§ **WHAT YOU HAVE TO DO**: Render the stretch of records from the line containing "Given: Click the 118.73 USD green value tag" through the line containing "point(318,312)" as a numbered list, leaving out blank lines.
━━ DATA EXTRACT
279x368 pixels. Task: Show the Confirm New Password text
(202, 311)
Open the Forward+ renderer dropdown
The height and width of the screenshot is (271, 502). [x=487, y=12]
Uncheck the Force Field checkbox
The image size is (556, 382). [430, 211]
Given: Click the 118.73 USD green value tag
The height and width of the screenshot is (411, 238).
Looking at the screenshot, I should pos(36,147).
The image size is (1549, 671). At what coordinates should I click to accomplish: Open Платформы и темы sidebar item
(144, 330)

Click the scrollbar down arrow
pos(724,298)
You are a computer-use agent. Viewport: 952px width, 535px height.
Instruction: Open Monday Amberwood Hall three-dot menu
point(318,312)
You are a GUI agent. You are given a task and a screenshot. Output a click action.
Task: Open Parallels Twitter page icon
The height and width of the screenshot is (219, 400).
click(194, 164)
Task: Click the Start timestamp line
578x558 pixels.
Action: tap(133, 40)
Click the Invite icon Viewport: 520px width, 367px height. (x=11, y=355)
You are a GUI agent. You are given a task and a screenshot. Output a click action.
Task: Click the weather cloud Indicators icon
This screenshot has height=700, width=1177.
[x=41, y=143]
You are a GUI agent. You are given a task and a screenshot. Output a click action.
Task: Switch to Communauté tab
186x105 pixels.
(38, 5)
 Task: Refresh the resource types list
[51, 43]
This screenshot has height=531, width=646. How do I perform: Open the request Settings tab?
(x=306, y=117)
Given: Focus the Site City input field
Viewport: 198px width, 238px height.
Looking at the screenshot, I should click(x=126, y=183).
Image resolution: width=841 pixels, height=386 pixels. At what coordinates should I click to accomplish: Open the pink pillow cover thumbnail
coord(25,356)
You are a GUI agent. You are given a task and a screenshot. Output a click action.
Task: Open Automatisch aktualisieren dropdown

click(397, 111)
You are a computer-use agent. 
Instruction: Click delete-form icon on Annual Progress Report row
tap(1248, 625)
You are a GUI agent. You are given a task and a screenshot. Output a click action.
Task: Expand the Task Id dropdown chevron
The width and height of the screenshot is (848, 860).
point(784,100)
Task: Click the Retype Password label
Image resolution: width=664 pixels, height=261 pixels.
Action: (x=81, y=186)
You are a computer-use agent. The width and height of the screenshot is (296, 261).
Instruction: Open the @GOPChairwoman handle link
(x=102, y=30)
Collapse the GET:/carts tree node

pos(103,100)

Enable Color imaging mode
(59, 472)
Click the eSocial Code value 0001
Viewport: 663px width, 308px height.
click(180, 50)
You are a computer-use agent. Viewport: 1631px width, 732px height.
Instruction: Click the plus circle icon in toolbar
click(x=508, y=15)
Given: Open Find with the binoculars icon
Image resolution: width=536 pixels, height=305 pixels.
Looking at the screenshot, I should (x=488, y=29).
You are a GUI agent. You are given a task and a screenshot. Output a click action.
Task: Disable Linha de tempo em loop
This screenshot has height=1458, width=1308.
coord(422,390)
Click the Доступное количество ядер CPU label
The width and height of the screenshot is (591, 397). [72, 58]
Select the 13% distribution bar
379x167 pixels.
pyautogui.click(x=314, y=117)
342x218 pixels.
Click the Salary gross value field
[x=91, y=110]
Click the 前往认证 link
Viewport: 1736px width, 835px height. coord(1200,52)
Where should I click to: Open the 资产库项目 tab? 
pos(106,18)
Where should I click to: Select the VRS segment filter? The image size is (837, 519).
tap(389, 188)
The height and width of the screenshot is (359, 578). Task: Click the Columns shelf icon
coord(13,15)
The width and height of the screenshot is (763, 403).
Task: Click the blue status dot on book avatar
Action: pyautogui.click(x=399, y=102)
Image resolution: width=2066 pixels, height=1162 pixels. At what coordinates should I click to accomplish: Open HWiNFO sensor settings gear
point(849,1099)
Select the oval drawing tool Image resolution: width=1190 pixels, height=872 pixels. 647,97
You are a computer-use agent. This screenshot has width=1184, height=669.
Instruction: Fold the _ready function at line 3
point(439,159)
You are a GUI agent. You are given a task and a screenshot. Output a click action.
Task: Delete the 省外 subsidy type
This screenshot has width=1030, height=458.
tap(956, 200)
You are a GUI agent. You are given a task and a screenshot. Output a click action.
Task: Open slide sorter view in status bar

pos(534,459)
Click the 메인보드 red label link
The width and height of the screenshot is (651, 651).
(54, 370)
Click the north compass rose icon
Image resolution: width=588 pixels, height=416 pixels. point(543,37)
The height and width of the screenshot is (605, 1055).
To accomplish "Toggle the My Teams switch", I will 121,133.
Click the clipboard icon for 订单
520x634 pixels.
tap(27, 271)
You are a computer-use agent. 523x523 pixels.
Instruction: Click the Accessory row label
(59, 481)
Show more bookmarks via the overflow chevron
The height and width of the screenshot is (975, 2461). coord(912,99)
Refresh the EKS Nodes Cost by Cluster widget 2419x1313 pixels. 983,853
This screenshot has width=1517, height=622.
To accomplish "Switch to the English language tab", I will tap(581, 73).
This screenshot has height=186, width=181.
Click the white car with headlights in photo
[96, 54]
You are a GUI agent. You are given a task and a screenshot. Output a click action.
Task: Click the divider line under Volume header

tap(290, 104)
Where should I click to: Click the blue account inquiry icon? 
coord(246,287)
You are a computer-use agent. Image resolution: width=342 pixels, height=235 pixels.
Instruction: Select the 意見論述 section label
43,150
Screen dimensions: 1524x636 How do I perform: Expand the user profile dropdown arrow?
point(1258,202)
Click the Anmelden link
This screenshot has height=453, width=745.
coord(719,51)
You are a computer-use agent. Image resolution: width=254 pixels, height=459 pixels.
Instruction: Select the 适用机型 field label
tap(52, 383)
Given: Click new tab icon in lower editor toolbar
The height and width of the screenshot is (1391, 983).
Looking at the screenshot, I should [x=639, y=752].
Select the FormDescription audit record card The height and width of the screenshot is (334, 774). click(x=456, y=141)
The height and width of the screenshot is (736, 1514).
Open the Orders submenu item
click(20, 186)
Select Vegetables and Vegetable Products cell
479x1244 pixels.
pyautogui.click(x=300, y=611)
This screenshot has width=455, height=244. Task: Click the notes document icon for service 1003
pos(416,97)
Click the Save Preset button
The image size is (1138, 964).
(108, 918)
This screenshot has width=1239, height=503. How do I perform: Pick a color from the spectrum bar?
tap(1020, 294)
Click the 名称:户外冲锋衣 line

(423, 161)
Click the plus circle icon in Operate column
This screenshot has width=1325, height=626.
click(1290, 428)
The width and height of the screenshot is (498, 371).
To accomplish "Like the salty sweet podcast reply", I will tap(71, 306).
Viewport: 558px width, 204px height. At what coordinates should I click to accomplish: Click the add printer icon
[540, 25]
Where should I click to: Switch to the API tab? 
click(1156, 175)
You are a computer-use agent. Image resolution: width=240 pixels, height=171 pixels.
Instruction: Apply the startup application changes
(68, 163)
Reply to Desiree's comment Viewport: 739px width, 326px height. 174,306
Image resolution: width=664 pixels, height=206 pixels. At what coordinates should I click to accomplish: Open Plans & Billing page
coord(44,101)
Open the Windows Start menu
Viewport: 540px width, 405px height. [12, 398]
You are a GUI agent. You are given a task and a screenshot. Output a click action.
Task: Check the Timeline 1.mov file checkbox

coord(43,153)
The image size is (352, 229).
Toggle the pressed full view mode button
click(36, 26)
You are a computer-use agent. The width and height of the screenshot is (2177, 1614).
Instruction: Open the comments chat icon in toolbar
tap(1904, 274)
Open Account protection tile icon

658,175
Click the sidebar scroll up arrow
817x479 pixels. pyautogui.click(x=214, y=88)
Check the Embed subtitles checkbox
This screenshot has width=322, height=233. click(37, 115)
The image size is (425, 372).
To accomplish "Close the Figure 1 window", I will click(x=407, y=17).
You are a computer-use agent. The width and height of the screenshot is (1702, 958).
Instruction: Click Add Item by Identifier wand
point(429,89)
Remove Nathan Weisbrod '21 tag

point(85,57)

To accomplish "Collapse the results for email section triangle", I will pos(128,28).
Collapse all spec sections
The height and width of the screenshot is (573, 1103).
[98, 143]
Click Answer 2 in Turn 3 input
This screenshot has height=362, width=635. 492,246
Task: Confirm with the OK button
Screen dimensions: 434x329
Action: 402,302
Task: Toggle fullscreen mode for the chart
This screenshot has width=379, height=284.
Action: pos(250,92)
━━━━
§ **EXERCISE SOLUTION**:
1. Given: Click the 118.73 USD green value tag
2. The height and width of the screenshot is (411, 238).
3. Looking at the screenshot, I should pos(36,147).
4. The image size is (1549, 671). At what coordinates should I click to accomplish: Open Платформы и темы sidebar item
5. (144, 330)
6. Click the scrollbar down arrow
7. pos(724,298)
8. You are a computer-use agent. Viewport: 952px width, 535px height.
9. Instruction: Open Monday Amberwood Hall three-dot menu
10. point(318,312)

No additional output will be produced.